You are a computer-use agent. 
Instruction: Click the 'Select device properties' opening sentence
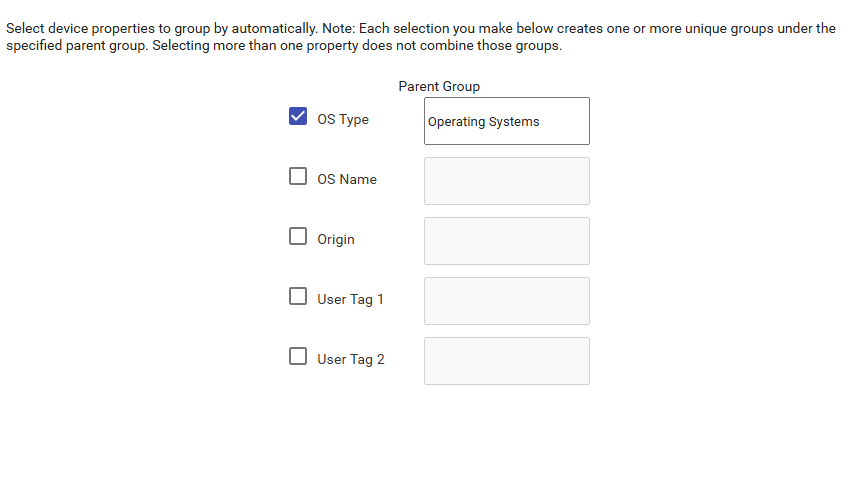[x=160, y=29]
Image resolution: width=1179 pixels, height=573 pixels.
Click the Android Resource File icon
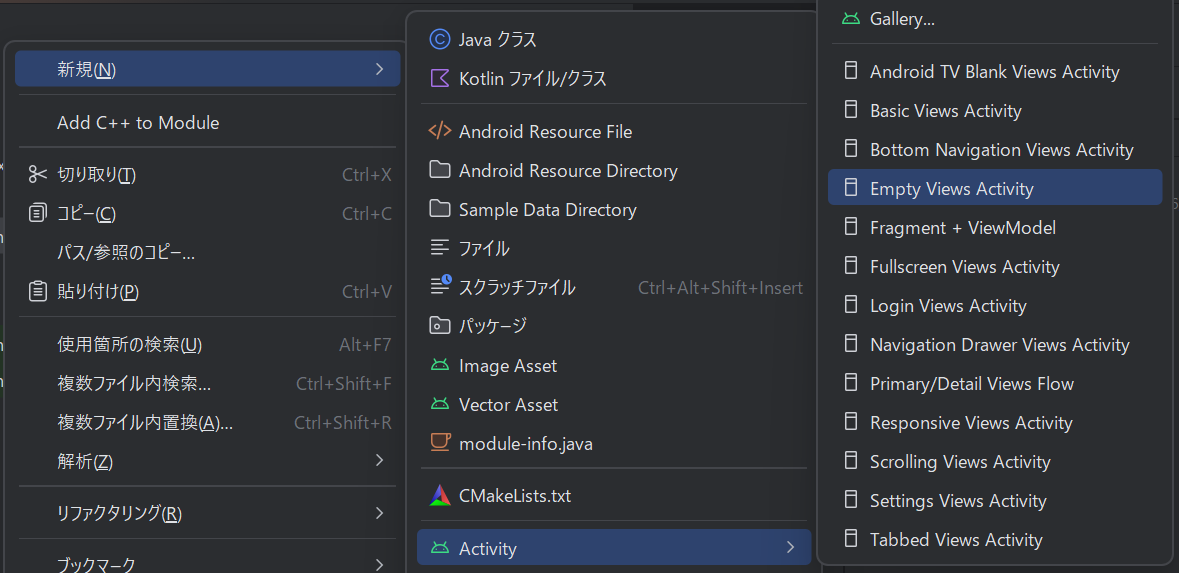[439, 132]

§ **Task requirements**: Could you write out every line of the items above word for word, leaving out the pictures?

§ **Answer for this exercise**:
You are a computer-use agent. 
Instruction: Click the 'Select device properties' opening sentence
[x=160, y=29]
Image resolution: width=1179 pixels, height=573 pixels.
Click the Android Resource File icon
[439, 132]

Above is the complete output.